A Justiça do Trabalho manteve suspensas as demissões coletivas realizadas pelo grupo Casas Bahia. Em decisão desta segunda-feira, 24, a juíza Sandra Nara Bernardo Silva extinguiu o mandado de segurança apresentado pela empresa para tentar derrubar a liminar que determinou a reintegração dos funcionários.
A decisão mantém os efeitos da liminar concedida em 18 de agosto pela juíza Katarina Roberta Mousinho de Matos, em ação apresentada pela Confederação Nacional dos Trabalhadores no Comércio (CNTC). A entidade questionou os desligamentos e alegou que a empresa não comunicou previamente os cortes ao sindicato.

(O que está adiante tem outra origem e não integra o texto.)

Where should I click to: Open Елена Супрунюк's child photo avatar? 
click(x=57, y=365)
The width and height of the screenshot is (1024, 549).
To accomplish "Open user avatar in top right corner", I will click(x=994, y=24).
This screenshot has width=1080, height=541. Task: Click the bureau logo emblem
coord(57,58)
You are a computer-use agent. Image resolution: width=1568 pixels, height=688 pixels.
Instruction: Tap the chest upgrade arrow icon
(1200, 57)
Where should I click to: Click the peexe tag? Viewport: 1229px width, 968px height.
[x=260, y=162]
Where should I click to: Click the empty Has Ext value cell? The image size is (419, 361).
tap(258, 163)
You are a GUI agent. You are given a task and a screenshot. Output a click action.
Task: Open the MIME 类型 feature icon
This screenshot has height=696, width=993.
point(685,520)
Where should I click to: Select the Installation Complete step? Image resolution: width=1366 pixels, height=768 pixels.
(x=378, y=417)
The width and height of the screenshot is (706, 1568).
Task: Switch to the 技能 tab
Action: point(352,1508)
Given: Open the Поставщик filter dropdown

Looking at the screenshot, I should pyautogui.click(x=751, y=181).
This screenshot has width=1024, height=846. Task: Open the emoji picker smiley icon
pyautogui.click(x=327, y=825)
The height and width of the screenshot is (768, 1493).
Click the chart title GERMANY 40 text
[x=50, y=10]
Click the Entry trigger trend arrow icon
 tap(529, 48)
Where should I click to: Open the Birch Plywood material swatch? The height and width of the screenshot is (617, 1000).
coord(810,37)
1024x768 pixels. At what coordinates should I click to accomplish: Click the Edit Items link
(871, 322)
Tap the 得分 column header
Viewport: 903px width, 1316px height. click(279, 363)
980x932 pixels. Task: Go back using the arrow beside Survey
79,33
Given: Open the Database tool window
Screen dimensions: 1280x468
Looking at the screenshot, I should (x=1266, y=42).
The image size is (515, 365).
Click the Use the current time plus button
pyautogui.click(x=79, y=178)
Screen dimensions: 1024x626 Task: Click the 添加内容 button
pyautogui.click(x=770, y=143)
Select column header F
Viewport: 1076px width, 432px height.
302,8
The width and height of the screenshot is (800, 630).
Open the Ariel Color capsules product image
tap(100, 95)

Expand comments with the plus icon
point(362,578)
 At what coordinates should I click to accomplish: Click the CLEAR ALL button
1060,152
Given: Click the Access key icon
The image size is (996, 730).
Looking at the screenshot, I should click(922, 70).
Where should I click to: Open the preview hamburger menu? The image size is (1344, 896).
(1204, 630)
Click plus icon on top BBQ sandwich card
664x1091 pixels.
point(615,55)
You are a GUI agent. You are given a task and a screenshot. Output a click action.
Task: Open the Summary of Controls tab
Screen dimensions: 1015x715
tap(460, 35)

Demissões atingiram cerca de 3 mil trabalhadores
Na semana que antecedeu o pedido de recuperação judicial, o grupo dispensou cerca de 3 mil trabalhadores. A empresa reúne as marcas Casas Bahia, Ponto, antigo Pontofrio, e Extra.com. No mesmo período, fecharam 298 lojas.
O grupo recorreu à Justiça para tentar suspender a liminar, mas a juíza Sandra Nara Bernardo Silva extinguiu o novo processo. Ainda cabe recurso da decisão.
Além de reintegrar os funcionários, um liminar impede novas demissões coletivas até que a empresa cumpra os requisitos do Tema 638 do Supremo Tribunal Federal (STF). A regra prevê negociação coletiva com o sindicato antes da realização de dispensas em massa.